Dataset items:
◇ ◇ ◇
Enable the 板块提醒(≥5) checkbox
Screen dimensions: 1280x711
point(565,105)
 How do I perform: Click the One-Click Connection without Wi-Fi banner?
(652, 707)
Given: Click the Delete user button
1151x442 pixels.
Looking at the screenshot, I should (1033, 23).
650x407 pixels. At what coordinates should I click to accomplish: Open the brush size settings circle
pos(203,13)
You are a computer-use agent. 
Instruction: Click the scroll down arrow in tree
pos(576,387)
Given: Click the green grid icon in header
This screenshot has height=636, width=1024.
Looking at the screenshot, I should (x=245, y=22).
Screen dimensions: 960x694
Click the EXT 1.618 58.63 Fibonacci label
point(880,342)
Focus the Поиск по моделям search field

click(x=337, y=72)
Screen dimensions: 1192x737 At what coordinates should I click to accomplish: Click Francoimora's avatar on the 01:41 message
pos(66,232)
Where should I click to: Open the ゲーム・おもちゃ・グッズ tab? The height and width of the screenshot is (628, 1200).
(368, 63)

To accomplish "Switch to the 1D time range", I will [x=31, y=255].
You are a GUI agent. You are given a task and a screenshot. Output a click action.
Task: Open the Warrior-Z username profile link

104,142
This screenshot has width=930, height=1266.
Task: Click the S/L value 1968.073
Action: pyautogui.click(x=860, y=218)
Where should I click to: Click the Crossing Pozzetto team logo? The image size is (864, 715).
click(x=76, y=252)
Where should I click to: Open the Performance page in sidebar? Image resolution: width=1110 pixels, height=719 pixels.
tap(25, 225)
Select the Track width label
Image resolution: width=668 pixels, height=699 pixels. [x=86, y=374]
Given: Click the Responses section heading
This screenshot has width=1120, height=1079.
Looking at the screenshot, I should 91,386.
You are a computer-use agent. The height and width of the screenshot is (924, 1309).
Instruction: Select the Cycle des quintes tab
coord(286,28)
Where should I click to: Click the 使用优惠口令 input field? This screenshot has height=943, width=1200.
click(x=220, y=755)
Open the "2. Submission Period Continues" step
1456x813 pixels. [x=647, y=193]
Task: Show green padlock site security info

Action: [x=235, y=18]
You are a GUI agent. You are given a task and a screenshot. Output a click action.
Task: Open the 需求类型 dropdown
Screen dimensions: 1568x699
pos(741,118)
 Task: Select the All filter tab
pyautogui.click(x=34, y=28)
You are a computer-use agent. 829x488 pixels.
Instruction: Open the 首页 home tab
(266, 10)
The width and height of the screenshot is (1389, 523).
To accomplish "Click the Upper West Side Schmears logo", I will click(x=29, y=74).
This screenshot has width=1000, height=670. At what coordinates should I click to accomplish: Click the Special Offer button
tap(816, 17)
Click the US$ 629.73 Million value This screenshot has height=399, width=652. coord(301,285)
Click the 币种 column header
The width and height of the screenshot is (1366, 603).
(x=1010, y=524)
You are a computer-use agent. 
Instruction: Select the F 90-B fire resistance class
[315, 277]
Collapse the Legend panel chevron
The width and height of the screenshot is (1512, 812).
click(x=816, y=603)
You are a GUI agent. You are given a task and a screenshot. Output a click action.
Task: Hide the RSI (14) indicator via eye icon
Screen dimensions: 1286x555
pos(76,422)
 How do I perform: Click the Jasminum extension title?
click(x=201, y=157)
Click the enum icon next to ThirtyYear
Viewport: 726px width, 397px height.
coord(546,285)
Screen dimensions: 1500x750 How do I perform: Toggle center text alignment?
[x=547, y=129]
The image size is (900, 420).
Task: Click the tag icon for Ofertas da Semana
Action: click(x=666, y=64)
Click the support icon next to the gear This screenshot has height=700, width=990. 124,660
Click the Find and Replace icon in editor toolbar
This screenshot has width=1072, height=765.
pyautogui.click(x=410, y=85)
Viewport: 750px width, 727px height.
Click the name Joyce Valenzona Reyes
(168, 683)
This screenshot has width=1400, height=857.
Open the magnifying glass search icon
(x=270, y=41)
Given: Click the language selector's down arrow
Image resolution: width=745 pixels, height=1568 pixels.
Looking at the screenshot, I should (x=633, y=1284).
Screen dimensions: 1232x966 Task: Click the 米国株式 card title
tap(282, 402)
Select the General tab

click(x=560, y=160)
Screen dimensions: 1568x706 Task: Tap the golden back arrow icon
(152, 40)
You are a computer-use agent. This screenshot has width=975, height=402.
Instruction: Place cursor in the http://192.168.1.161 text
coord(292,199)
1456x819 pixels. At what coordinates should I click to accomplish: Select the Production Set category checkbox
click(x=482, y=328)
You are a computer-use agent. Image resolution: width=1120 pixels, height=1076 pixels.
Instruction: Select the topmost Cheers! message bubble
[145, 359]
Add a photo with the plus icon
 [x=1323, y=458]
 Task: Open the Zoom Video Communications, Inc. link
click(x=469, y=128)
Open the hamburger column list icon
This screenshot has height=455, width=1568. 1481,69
◇ ◇ ◇
## Work request
The full set of entries, copied exactly, is the expected answer.

## Solution
Enable the 板块提醒(≥5) checkbox
Screen dimensions: 1280x711
point(565,105)
 How do I perform: Click the One-Click Connection without Wi-Fi banner?
(652, 707)
Given: Click the Delete user button
1151x442 pixels.
Looking at the screenshot, I should (1033, 23).
650x407 pixels. At what coordinates should I click to accomplish: Open the brush size settings circle
pos(203,13)
You are a computer-use agent. 
Instruction: Click the scroll down arrow in tree
pos(576,387)
Given: Click the green grid icon in header
This screenshot has height=636, width=1024.
Looking at the screenshot, I should (x=245, y=22).
Screen dimensions: 960x694
Click the EXT 1.618 58.63 Fibonacci label
point(880,342)
Focus the Поиск по моделям search field

click(x=337, y=72)
Screen dimensions: 1192x737 At what coordinates should I click to accomplish: Click Francoimora's avatar on the 01:41 message
pos(66,232)
Where should I click to: Open the ゲーム・おもちゃ・グッズ tab? The height and width of the screenshot is (628, 1200).
(368, 63)

To accomplish "Switch to the 1D time range", I will [x=31, y=255].
You are a GUI agent. You are given a task and a screenshot. Output a click action.
Task: Open the Warrior-Z username profile link

104,142
This screenshot has width=930, height=1266.
Task: Click the S/L value 1968.073
Action: pyautogui.click(x=860, y=218)
Where should I click to: Click the Crossing Pozzetto team logo? The image size is (864, 715).
click(x=76, y=252)
Where should I click to: Open the Performance page in sidebar? Image resolution: width=1110 pixels, height=719 pixels.
tap(25, 225)
Select the Track width label
Image resolution: width=668 pixels, height=699 pixels. [x=86, y=374]
Given: Click the Responses section heading
This screenshot has width=1120, height=1079.
Looking at the screenshot, I should 91,386.
You are a computer-use agent. The height and width of the screenshot is (924, 1309).
Instruction: Select the Cycle des quintes tab
coord(286,28)
Where should I click to: Click the 使用优惠口令 input field? This screenshot has height=943, width=1200.
click(x=220, y=755)
Open the "2. Submission Period Continues" step
1456x813 pixels. [x=647, y=193]
Task: Show green padlock site security info

Action: [x=235, y=18]
You are a GUI agent. You are given a task and a screenshot. Output a click action.
Task: Open the 需求类型 dropdown
Screen dimensions: 1568x699
pos(741,118)
 Task: Select the All filter tab
pyautogui.click(x=34, y=28)
You are a computer-use agent. 829x488 pixels.
Instruction: Open the 首页 home tab
(266, 10)
The width and height of the screenshot is (1389, 523).
To accomplish "Click the Upper West Side Schmears logo", I will click(x=29, y=74).
This screenshot has width=1000, height=670. At what coordinates should I click to accomplish: Click the Special Offer button
tap(816, 17)
Click the US$ 629.73 Million value This screenshot has height=399, width=652. coord(301,285)
Click the 币种 column header
The width and height of the screenshot is (1366, 603).
(x=1010, y=524)
You are a computer-use agent. 
Instruction: Select the F 90-B fire resistance class
[315, 277]
Collapse the Legend panel chevron
The width and height of the screenshot is (1512, 812).
click(x=816, y=603)
You are a GUI agent. You are given a task and a screenshot. Output a click action.
Task: Hide the RSI (14) indicator via eye icon
Screen dimensions: 1286x555
pos(76,422)
 How do I perform: Click the Jasminum extension title?
click(x=201, y=157)
Click the enum icon next to ThirtyYear
Viewport: 726px width, 397px height.
coord(546,285)
Screen dimensions: 1500x750 How do I perform: Toggle center text alignment?
[x=547, y=129]
The image size is (900, 420).
Task: Click the tag icon for Ofertas da Semana
Action: click(x=666, y=64)
Click the support icon next to the gear This screenshot has height=700, width=990. 124,660
Click the Find and Replace icon in editor toolbar
This screenshot has width=1072, height=765.
pyautogui.click(x=410, y=85)
Viewport: 750px width, 727px height.
Click the name Joyce Valenzona Reyes
(168, 683)
This screenshot has width=1400, height=857.
Open the magnifying glass search icon
(x=270, y=41)
Given: Click the language selector's down arrow
Image resolution: width=745 pixels, height=1568 pixels.
Looking at the screenshot, I should (x=633, y=1284).
Screen dimensions: 1232x966 Task: Click the 米国株式 card title
tap(282, 402)
Select the General tab

click(x=560, y=160)
Screen dimensions: 1568x706 Task: Tap the golden back arrow icon
(152, 40)
You are a computer-use agent. This screenshot has width=975, height=402.
Instruction: Place cursor in the http://192.168.1.161 text
coord(292,199)
1456x819 pixels. At what coordinates should I click to accomplish: Select the Production Set category checkbox
click(x=482, y=328)
You are a computer-use agent. Image resolution: width=1120 pixels, height=1076 pixels.
Instruction: Select the topmost Cheers! message bubble
[145, 359]
Add a photo with the plus icon
 [x=1323, y=458]
 Task: Open the Zoom Video Communications, Inc. link
click(x=469, y=128)
Open the hamburger column list icon
This screenshot has height=455, width=1568. 1481,69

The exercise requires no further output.